To which I replied: "Now I'm the one laughing my ass off. Ah, no one saw the noodle soup segue coming....You are correct. Time to leave behind the football and school, at least for a couple of weeks. That's stuff you will never miss when you shuffle off this mortal coil. But getting your boobs massaged vigorously by someone whom you can't identify as make or female?  That's unforgettable and life altering. (That's what was happening to me as Redding was getting his soup stirred. Sam and the other two were safely getting their feet massaged in the safety of the front room.). And FYI don't forget we have Professor Hillers on board for in-house tutoring. He's next door right now overseeing math and reading lessons. He and I are going out to find two temples and the zipline office (Flying with Gibbons it's called) while the boys stay here doing their lessons by the pool under the shade if a frangipani tree...
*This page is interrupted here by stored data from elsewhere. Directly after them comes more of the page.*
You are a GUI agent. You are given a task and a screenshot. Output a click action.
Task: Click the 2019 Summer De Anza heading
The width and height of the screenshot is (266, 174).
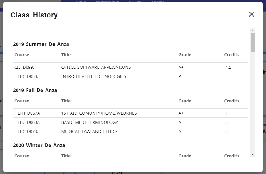click(41, 44)
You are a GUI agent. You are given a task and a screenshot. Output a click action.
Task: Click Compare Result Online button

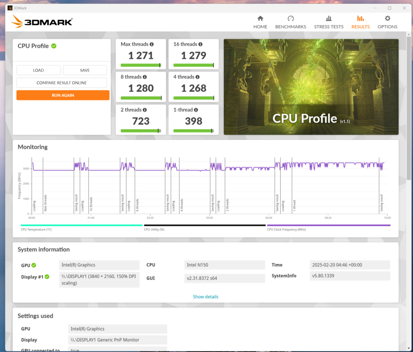click(x=62, y=83)
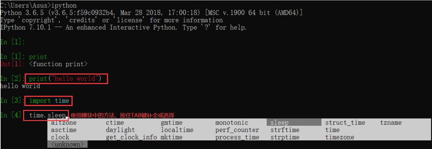Pick get_clock_info completion option
Screen dimensions: 432x149
131,137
And no, you cannot leave Alex behind. He would have such a ball navigating these crazy markets, eating meat off a stick (that has no relation to Redd's wiener), and otherwise exploring some crazy shit with my guys (like a four-story cage of baby squirrels dressed up in costumes in a market in Bangkok. The ones that had been just born didn't have to put on a suit.)"
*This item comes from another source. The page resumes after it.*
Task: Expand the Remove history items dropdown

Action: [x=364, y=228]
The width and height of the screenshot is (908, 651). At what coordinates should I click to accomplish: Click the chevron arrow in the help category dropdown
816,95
The Power of the Cheap Massage--and Where Redding Got His Biscuits Buffed

Everyone says get as many massages as you can while you travel.  When they're $5 each for an hour it makes the advice kind of easy to follow. Our first one was at the end of Khao San Road where we were searching for a "gorgeous teak house" that a friend in San Miguel recommended.  Searched high and low but finally settled for a kind of dirty, rickety plaster house but after a few hours of walking from temple to temple, fending off taxi drivers, we set uncle and sat down.  What you learn quickly is that almost doesn't matter where you go. Someone is going to put you down on a mat, wash your feet with water, and then start to bend, twist and rub you into oblivion.  Then give you a cold cloth and a cup of hot tea and ask for a fiver.  It just can't ever be bad.
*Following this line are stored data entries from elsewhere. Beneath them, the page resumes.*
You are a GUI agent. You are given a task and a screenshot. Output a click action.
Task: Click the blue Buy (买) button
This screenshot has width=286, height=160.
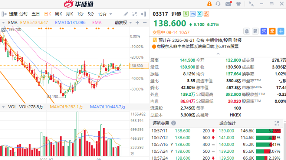[x=264, y=31]
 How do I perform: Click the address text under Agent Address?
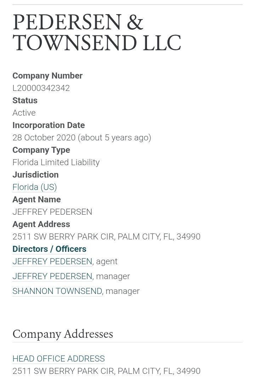click(106, 237)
The second massage we got at the famous Wat Phrao temple school ,perhaps one of our least favorites and most expensive, but still you have to have one.  It's a huge hall with rows and rows of beds.  Each bed has some sweaty prostrate tourist flopped down with a Thai man or woman crawling over them.  The staff gives you a pair of cotton pants to put on (you never get Thai massaged in the buff), you flop down on a mat with a colorful piece of fabric and a hard pillow, and you get prodded and bent for an hour.  Mason must have really enjoyed his.  As he said when we gathered in the courtyard of this rather fantastic wat, surrounded by gold stupas and multicolored carved dragons, "I haven't had too many massages in my life but that one seemed really good."

The kids got  a third massage in Bangkok's famous Saturday Chatuchak Market, while Sam and I had a huge bowl of tom yong goong soup and a massive plate of pad thai.  Foot massage as babysitter?  Alright.

Two more in Chiang Mai, one at Fah Lanna, the best smelling shop we visited with strong wafts of mentholyptus in the air, and where Redd and I opted for an oil massage. I just wanted someone to rub me, not bend me. So this was the first place we actually took our clothes off, which I guess you do only when you're getting oil applied.  Redd was a bit shocked at first when asked to strip down everything, including his underwear.  He told me, She rubbed my butt cheeks which at first I thought was really weird but then it felt OK.  When she turned me over she came me a little piece of cloth to cover my wiener."  Glad she didn't massage that. 

My masseuse was of some indeterminate sex.  Because he/she/it was vigorously rubbing my bare boobs with oil (another first) I just kept my eyes shut and pretended to like it.